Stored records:
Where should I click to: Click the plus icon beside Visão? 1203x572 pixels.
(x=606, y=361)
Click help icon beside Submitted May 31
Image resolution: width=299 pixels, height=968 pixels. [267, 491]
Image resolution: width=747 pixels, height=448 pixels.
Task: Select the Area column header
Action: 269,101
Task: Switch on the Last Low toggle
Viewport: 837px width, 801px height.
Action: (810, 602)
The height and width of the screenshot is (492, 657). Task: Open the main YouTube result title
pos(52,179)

--

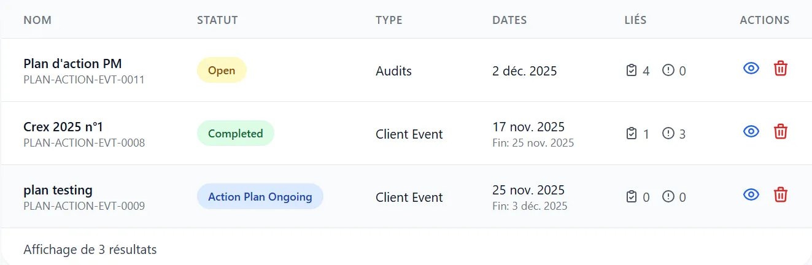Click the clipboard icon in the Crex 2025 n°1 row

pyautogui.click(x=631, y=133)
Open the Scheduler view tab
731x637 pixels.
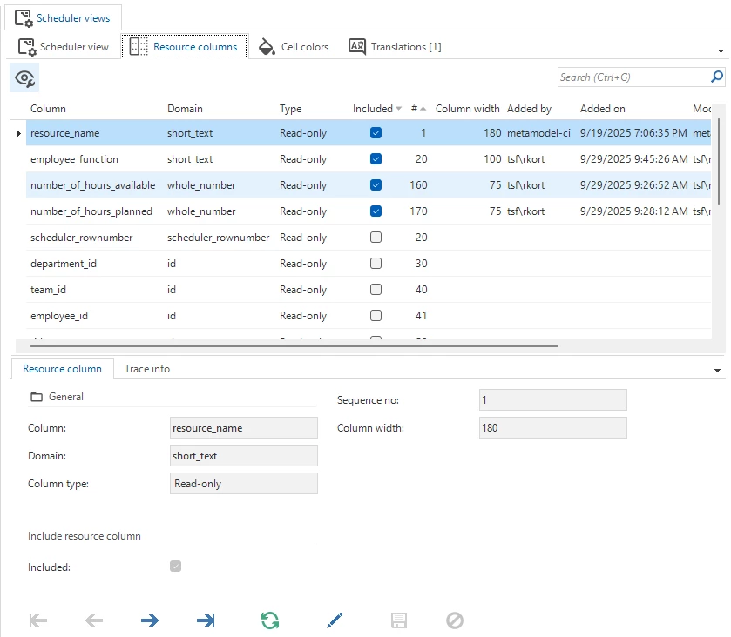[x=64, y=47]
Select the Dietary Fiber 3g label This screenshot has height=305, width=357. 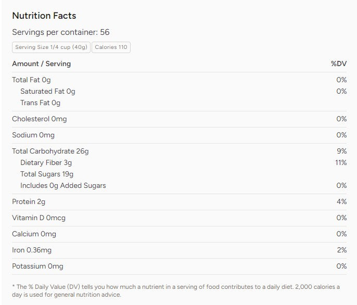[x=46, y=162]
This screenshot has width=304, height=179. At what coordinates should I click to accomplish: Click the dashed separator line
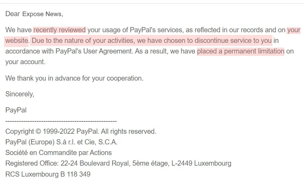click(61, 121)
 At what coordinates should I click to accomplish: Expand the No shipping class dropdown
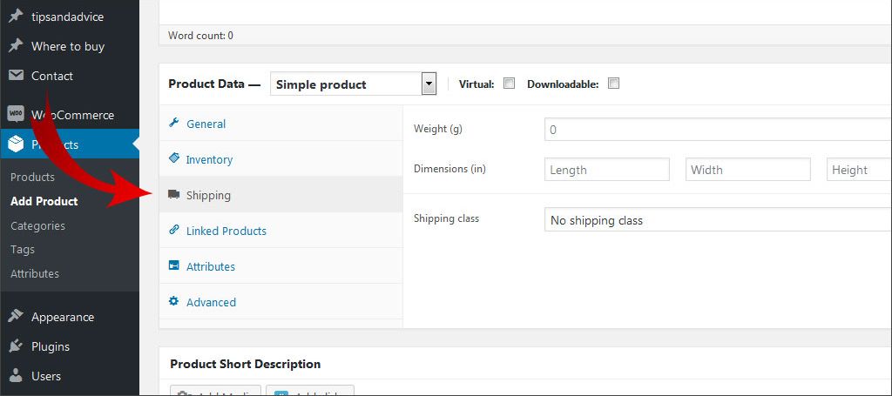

* **To do**: Above are the records; from them, give again exactly the lines from the one containing "Where should I" to the one containing "Task: Switch on the Last Low toggle", both lines included, and nothing more.

* **Response**:
Where should I click to: Click the plus icon beside Visão? 1203x572 pixels.
(x=606, y=361)
Click help icon beside Submitted May 31
Image resolution: width=299 pixels, height=968 pixels. [267, 491]
Image resolution: width=747 pixels, height=448 pixels.
Task: Select the Area column header
Action: 269,101
Task: Switch on the Last Low toggle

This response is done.